Das Bundesverfassungsgericht hat 2006 und 2014 die unzureichende Besteuerung von Betriebsvermögen wiederholt als verfassungswidrig verworfen. Die größten Vermögen sind in Betriebsvermögen gebunden und dies führt zu großer Ungleichheit. So wurden 2019 die 127 größten Schenkungen mit einem Volumen von insgesamt 12 Milliarden Euro mit weniger als einem Prozent besteuert, während bei kleineren Erbschaften ein Steuersatz von 30 Prozent anfiel.

Betriebsvermögen wurde bis 2008 steuerlich „unter Wert“ behandelt. Dies wurde zwar korrigiert, zugleich wurde Betriebsvermögen aber komplett steuerfrei gestellt, wenn die Summe der Löhne in den folgenden sieben Jahren etwa konstant gehalten wurde (Verschonungsabschlag). 2016 wurde nach erneuter Rüge durch das Verfassungsgericht eine Obergrenze von 90 Millionen Euro für die steuerliche Begünstigung eingeführt, es gab aber neue Schlupflöcher bis hin zur kompletten Ausnahme von dieser Obergrenze unter speziellen Voraussetzungen.

Der Bundesfinanzhof wollte 2017 die Praxis der Finanzämter beenden, Wohnimmobilien ab einem Bestand von 300 Wohnungen pauschal als Betriebsvermögen zu erfassen. Wer ein kleines Mietshaus mit ein paar Wohnungen erbte, muss daher Steuern zahlen. Wer tausende Wohnungen erbt, wird jedoch als Wohnungsunternehmer geschont. Das Bundesfinanzministerium unter Olaf Scholz wies die Finanzämter an, das Urteil zu ignorieren und die Privilegien für Milliardäre beizubehalten.

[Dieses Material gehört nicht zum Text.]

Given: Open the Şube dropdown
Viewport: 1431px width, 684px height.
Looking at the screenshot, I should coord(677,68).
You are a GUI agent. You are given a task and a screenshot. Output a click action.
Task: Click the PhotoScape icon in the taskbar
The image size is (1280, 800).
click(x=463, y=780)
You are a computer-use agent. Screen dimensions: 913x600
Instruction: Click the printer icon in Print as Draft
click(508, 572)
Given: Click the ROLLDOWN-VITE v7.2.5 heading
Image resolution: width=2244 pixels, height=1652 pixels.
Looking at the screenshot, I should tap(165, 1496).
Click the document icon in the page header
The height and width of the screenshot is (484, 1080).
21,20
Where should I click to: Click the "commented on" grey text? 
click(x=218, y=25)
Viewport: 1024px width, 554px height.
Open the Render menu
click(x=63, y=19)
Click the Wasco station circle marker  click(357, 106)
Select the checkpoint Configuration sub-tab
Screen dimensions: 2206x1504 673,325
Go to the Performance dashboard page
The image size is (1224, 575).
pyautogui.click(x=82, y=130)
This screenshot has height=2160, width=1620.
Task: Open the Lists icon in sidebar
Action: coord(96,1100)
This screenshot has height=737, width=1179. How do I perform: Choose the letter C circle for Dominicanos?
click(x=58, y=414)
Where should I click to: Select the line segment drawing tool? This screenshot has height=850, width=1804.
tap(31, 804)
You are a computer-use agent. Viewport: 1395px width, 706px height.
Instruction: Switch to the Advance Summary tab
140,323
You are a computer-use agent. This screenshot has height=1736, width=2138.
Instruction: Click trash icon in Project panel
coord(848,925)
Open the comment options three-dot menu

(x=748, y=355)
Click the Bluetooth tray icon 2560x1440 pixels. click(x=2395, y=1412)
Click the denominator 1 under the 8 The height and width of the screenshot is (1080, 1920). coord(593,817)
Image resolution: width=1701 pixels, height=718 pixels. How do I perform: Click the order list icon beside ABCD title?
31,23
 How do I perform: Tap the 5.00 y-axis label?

Grüne im Dienst der Milliardäre

Die verfassungswidrige Situation in Deutschland ist aber nicht allein der Stiftung Familienunternehmen geschuldet, hinter deren Romantik sich in Wahrheit BMW, Bertelsmann und Co. verbergen. Es gab Komplizen in der Politik: und zwar nicht nur die üblichen Verdächtigen in CDU und FDP.

Im Jahr 2016 titelte die Tageszeitung Die Welt: „Kretschmann ist die Hoffnung der Firmenerben“. Denn der grüne Ministerpräsident von Baden-Württemberg, Winfried Kretschmann, pflegt enge Kontakte zu den Milliardären im Verband der „Familienunternehmer“, die im „Ländle“ fest verankert sind. Er wurde der Rolle als Hoffnungsträger gerecht. Er gab ohne Not das Veto der grün mitregierten Bundesländer im Vermittlungsausschuss des Bundesrates auf und bezeichnete das verfassungswidrige Gesetz als „guten Kompromiss für unsere Familienunternehmen“.

Der grüne Wirtschaftsminister Robert Habeck hingegen ließ es sich nicht nehmen, kurz vor der letzten Bundestagswahl gegen eine moderate Vermögensabgabe für Multimillionäre und Milliardäre mit einem Gastbeitrag in der FAZ ins Feld zu ziehen, wie ich sie mit Freibeträgen von 5 Millionen Euro auf Betriebs- und 2 Millionen Euro auf Privatvermögen vorgeschlagen hatte. Eine seltsame Priorität für eine grüne Kanzler-Hoffnung.

Der legendäre US-Präsident Franklin Delano Roosevelt sagte am 31. Oktober 1931 im Madison Square Garden in New York: „Vom organisierten Geld regiert zu werden ist genauso gefährlich wie von der organisierten Kriminalität regiert zu werden!“ Auf der deutschen Regierungsbank würde er wohl fündig werden.